India lies at the heart of a boom. Of the $150 billion that has flowed into the stock markets of developing nations since 2002, nearly a fifth has gone to India. It is now one of the most expensive emerging markets in the world, with an average price-to-earnings ratio of 15. India is thus the hottest of the hot markets.
For sure, it has critical mass. India ranks as one of the three largest emerging markets in terms of economic size and stock-market capitalization, with both breadth and depth on offer. There are about 100 companies in India with a market value of more than $1 billion. Foreigners have invested in more than 1,000 Indian companies--a record for any country outside the United States. These investors think the opportunities presented in South Asia's biggest economy are unlimited, given its potent mix of brainpower and large scale.
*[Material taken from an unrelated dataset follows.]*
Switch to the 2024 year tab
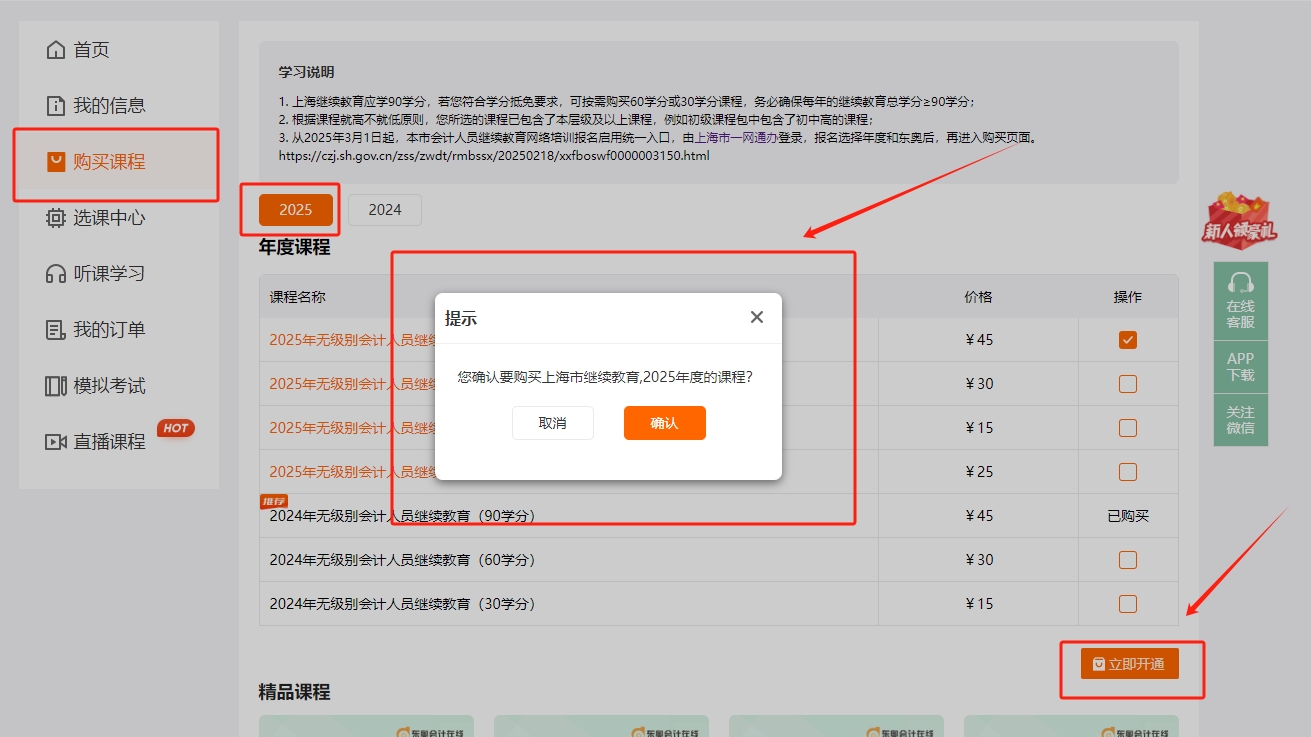1311x737 pixels. pyautogui.click(x=386, y=209)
The working assumption among many foreign investors is that India will continue to crank out growth rates of 7 to 8 percent, which the very efficient corporate sector will translate into earnings growth of 15 percent a year for eternity. Analysts vie to predict how fast India will rise as an economic power, and how soon it will regain the might it wielded two centuries ago, when it accounted for 20 percent of world economic output.
The only problem is that the future rarely plays out as predicted, particularly in the developing world, where countries have systematically overpromised and underdelivered. These societies tend to push reform in hard times and fritter away gains when the pressure abates. This cycle has played out repeatedly in commodity-dependent countries, and helps explain why per capita income in many Latin American and African countries has not risen for decades.
India is unlikely to suffer any such fate. It has unleashed enough entrepreneurial energy to ensure that even in the worst-case scenario, economic expansion will slip back only to its past 25-year average of 5.5 percent. However, given the expectations, that growth trajectory would feel like a recession to many investors.